I have been married for 14 years. My husband started being distant when I retired. I know he was jealous because he had not planned and had to keep on working. He started sleeping in another room stating that I snored. I have always snored so that was an excuse. He had nothing when I married him and I look back and feel I was being used for my good credit. Our relationship really got worse since he has found his dream job and is home ALL the time now with me. We go most days and barely speak a word to each other. There is no sex and I don't care. I don't want a man who is not affectionate until he wants something. I suppose I will have to face to fact that I will be very poor if we divorce. We would have to sell our house and I would have to start all over at age 56. It is to the point that I hate him and cannot stand to be around his mute butt.
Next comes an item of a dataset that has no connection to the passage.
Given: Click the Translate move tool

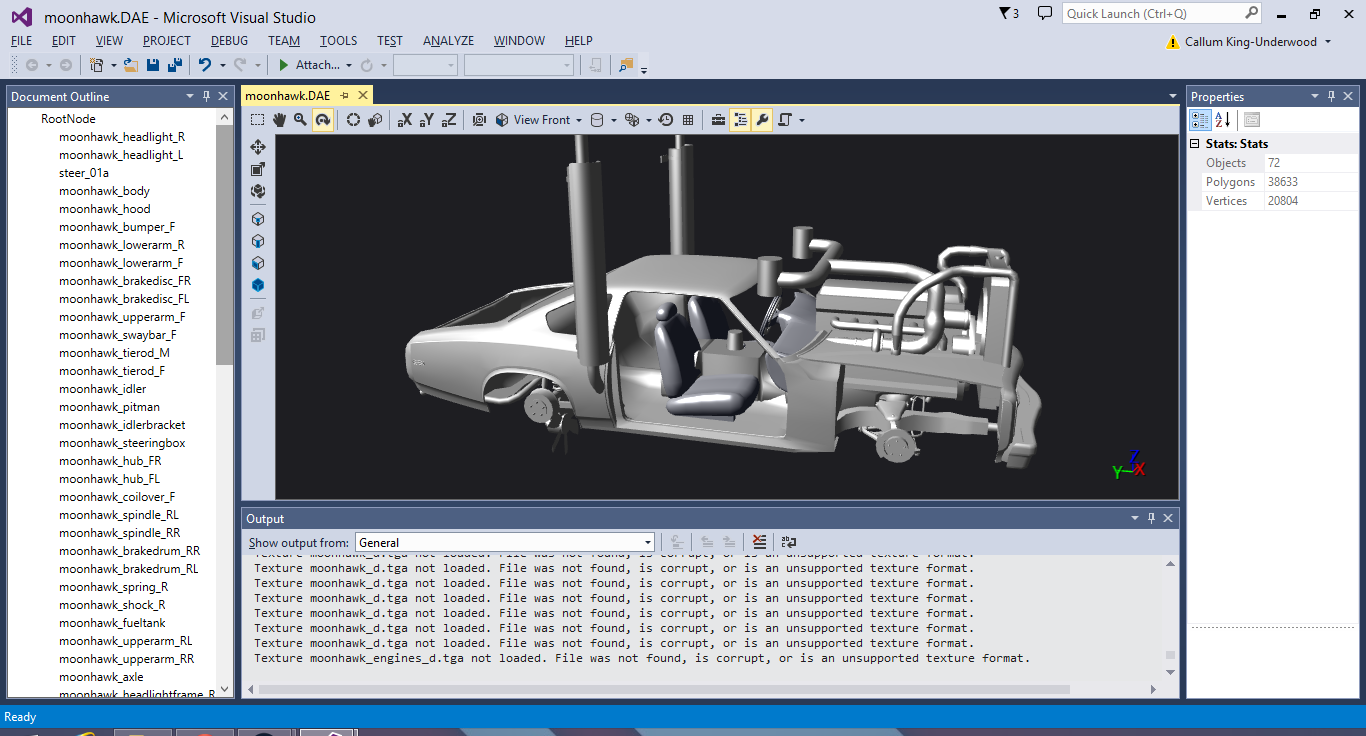Looking at the screenshot, I should coord(258,147).
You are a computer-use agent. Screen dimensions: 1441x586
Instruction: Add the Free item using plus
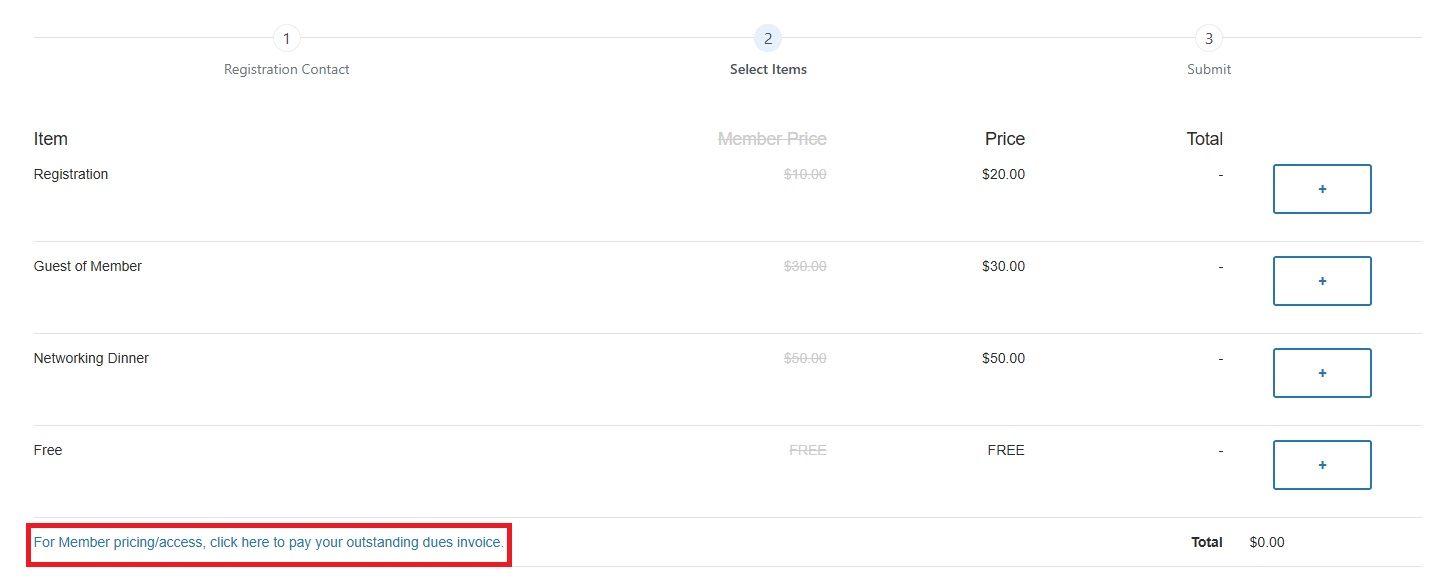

He is trying to wait me out and does not have the balls to say he wants out. I have got to do something soon or I will go crazy living with this multipersonality idiot.


----------



## Bloodymary (Oct 10, 2010)

Excluding the retirement clause...
I'm going through the same lack of communication issue. There is no sex and none wanted in our relationship also, I blame it on lack of communication. 

Some guys just aren't affectionate...but if you seriously want out I would seek the advice of a GOOD divorce lawyer and explain what you do and don't want to lose. It might be a good idea to speak to a marriage counselor...just to have some back-up about your emotional state now that he's not talking to you at all. That may help your case. 

I hope you find happiness. 
Bloodymary


----------